How is Python designed?

Diez B. Roggisch deetsNOSPAM at web.de
Sun Dec 5 16:29:50 EST 2004


Hi,

> First, there is no abstract syntax tree generated for
> the whole program, except for arithmetic
> expression(even for this, it is slightly different
> from what you said, I will come back to this point).
> The Yuan (the name of the interpreter I designed)
> interpreter first scans the source script, when it see
> a pattern, for example "if(a>1)", it generates a
> phrase object containing the arithmetic expression and
> the ID (it is determined after all phrase objects are
> created) of other two phrase objects. This phrase
> object has a member method "execute()", whose
> execution will return one of the IDs depending on the
> value of "a>1". Then the next phrase object with that
> ID is executed, and so on. I don't know how is the AST
> for a whole program, I think it should be more
> complicated than this.

Ok, thats clearer. This whole thing sounds familiar - the technique you
describe seems to resemble continuation passing style. For a brief
discussion read here:

http://www.ps.uni-sb.de/~duchier/python/continuations.html

Python has a continuation-based interpreter implementation - its called
"stackless python". Google for it. It certainly is interesting.
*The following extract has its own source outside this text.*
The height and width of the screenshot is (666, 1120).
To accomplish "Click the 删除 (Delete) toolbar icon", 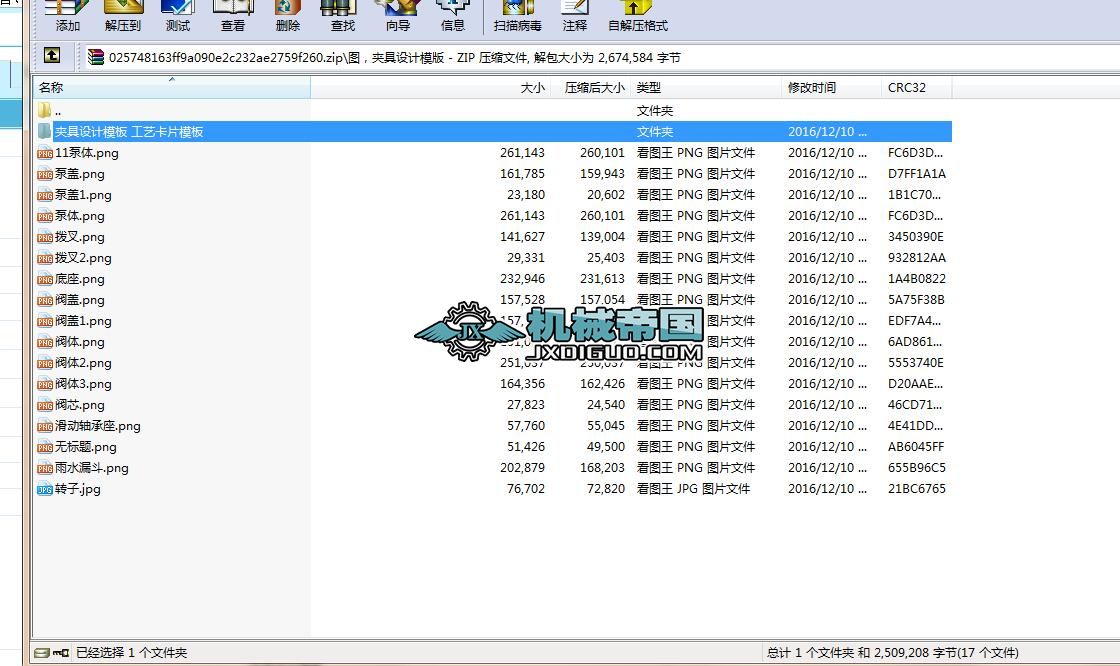I will click(287, 18).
And I don't see that the ast is more complicated, at least implementation
wise - in fact, your method requires more analysis as  for each statement
its pollible successors have to be computed and made known to it - where an
ast node only knows about its children that more or less directly stem from
the syntax analysis.

I have to admit that I don't know if continuation-based evaluation has
inherent performance-gains. The only thing I can think of is that you don't
need a stackframe in some cases as tail-recursion - useful, but not so
common that one would expect significant performance gains there. But as I
said - I'm not on sure ground here.

> Then about arithmetic expression, indeed, it is
> represented as tree. But in Yuan each node contains
> all the information it need for evaluation. For
> example, the leaves contains either a variable or a
> constant value or a function call, and other nodes
> contains the operators. So far it is more or less the
> same as what you mentioned. But the evaluation is
> performed on this tree directly with deep first
> search, which is different from the two methods you
> mentioned. The first one you mentioned is the same as
> my first implementation, which results an unefficient
> recursive function call. The second is the standard
> way of evaluating arithmetic expressions. I guess I am
> not the first one to evaluate arithmetic expression by
> deep-first search on the tree (I would be surprised if
> I am). Any way it is enough efficient.

Can you elaborate on what you consider beeing an unefficient recursive call
and where there is a difference between your method of evaluation and the
ast-evaluation I mentioned? After all, the ast-evaluation is a postorder
traversal which has the same complexity of a depth first search - the only
difference beeing the latter one using a fifo, the forme a lifo for
managing the list of untraversed nodes. I don't see any difference here. 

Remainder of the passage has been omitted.